Monday, March 27, 2006

French Protests

In France a new labor law was passed, called the First Employment Contract (CPE), that allows business owners to fire an employee without any reason before two years of employment is over if the employee is under the age of 26 . The new law was passed in a slightly devious manner by avoiding a debate on the statute that is, apparently, standard before any regulation issued by the prime minister (Dominique de Villepin) is placed into law.

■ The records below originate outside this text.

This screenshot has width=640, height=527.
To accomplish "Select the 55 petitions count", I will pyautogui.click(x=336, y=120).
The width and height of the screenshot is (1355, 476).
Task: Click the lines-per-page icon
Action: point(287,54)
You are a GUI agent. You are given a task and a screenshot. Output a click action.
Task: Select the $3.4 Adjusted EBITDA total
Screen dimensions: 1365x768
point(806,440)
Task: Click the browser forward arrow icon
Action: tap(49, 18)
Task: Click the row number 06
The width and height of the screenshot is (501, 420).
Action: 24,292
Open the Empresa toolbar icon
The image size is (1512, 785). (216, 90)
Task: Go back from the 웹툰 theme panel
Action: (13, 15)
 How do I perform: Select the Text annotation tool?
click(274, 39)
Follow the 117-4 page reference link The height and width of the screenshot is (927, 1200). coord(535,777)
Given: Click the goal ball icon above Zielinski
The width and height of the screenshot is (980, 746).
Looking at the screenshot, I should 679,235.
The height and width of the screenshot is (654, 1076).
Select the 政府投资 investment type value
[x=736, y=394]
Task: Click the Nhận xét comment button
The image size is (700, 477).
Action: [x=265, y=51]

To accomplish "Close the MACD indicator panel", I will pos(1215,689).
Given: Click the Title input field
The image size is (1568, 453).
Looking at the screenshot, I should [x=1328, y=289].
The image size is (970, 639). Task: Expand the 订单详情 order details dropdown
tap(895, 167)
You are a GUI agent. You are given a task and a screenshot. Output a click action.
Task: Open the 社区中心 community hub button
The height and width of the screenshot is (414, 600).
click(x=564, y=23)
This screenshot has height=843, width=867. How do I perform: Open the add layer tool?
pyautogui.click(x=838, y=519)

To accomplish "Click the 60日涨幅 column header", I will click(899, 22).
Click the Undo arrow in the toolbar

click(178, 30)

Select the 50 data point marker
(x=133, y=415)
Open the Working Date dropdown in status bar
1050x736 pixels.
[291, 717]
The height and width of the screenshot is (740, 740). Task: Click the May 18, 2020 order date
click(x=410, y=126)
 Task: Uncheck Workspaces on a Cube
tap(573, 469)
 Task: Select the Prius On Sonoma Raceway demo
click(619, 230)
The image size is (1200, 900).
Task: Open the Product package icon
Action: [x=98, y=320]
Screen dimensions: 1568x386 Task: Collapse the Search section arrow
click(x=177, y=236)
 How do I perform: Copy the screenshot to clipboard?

Large protests and rioting have been taking place throughout France because of the devious manner in which the statute was passed as well as there is strong resentment towards how the law affects youth employment. The main disagreement with the law is that giving an employer the ability to fire someone 26 and under after two years creates a strong bias against long-term employment for youths. Some argue that because of this bias “an employer will have an incentive to end their employment before the two years are up and hire another employee who is under 26.” (from ohmynews.com) This is especially prominent right now because youth unemployment has reached almost 20%, prompting me to wonder: how could Dominique de Villepin have thought that this statute would help lower the youth unemployment rate? Is the idea to give employers more of an incentive to hire younger people because they can easily fire them later? I would think there is a better approach.

Before the CPE was passed businesses could fire an employee with no reason only before one month of employment. It seems to me that two years is a bit exorbitant, though I also believe that an employer should have longer than one month as a trial period for the new employee. Three to six months, with no age restriction, seems at least reasonable to me and any more than that begins to give the employer incentive to continually find new people. I hope France is able to come up with a good alternative to the CPE that can show the rest of the world that strict labor laws, and strong labor unions, can make life more of a life rather than simply an employment history.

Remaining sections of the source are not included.